Challenge. Put the data below, from the line with "Given: Toggle text formatting Aa button" to the line with "Looking at the screenshot, I should point(447,786).", into a JSON list of strings with one string per line. Leave out any blank lines.

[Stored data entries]
++++++++
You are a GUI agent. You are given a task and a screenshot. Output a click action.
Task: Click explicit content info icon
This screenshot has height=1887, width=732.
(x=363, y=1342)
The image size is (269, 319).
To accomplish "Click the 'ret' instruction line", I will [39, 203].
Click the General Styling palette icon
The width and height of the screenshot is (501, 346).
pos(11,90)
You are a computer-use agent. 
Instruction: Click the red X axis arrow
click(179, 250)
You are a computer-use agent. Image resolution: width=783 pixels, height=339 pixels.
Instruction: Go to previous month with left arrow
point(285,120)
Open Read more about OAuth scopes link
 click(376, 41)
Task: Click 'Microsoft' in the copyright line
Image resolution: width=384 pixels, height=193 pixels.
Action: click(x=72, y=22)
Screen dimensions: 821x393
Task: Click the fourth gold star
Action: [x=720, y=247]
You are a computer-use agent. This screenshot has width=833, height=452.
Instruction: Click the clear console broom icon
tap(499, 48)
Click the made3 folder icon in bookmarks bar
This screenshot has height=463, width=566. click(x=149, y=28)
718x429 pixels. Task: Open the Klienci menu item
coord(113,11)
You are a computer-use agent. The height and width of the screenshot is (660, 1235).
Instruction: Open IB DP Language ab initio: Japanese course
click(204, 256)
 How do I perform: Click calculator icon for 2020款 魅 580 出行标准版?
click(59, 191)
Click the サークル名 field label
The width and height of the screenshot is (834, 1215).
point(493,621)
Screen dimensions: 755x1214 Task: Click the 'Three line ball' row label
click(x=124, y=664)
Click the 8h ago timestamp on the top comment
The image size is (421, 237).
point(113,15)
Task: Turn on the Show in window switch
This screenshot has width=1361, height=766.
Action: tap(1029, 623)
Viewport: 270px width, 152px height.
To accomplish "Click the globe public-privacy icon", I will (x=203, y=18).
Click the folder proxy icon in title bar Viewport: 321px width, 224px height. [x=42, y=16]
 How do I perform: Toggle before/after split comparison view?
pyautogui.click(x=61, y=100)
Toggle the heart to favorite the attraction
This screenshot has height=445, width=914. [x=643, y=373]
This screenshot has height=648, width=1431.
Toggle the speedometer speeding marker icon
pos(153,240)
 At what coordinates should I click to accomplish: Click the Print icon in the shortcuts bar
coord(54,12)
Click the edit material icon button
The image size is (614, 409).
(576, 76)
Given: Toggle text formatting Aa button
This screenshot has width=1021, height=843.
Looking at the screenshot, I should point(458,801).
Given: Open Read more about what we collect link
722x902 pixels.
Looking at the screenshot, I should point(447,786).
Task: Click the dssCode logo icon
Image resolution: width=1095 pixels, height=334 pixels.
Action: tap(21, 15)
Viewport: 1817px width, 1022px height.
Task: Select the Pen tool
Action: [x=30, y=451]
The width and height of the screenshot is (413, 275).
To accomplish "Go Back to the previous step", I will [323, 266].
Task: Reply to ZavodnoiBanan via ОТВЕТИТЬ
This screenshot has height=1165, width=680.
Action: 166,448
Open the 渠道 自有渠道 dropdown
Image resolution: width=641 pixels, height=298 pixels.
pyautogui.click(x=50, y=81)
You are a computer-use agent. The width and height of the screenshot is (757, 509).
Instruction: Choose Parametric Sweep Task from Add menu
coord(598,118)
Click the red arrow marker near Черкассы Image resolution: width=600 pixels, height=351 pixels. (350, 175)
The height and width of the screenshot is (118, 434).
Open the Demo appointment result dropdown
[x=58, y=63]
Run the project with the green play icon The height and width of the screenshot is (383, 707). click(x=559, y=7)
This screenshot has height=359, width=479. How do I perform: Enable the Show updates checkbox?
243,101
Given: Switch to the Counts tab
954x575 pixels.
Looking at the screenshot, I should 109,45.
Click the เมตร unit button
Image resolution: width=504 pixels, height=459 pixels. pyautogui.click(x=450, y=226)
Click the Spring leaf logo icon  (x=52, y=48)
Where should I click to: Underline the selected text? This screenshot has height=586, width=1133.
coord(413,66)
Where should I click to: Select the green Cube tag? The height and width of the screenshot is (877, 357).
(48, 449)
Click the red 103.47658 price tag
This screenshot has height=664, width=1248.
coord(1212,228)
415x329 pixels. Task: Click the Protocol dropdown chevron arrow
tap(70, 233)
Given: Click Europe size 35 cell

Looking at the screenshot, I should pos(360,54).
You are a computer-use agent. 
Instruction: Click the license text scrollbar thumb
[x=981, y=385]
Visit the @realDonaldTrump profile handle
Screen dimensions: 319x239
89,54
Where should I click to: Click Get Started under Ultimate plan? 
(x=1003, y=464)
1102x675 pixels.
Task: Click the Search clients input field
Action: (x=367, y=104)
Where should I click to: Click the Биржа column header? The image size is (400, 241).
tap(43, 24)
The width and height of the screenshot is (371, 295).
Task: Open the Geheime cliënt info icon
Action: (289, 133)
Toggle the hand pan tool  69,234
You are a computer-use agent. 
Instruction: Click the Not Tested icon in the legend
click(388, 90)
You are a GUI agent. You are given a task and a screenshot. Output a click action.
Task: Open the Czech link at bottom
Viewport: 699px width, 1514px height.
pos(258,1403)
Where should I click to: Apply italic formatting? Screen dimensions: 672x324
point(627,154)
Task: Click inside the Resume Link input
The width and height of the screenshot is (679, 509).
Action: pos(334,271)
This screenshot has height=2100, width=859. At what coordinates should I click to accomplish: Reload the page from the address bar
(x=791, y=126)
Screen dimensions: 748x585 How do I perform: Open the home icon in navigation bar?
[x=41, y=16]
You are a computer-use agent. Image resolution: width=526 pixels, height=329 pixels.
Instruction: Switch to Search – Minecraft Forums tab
++++++++
Response to this exercise.
[
  "Given: Toggle text formatting Aa button",
  "This screenshot has width=1021, height=843.",
  "Looking at the screenshot, I should point(458,801).",
  "Given: Open Read more about what we collect link",
  "722x902 pixels.",
  "Looking at the screenshot, I should point(447,786)."
]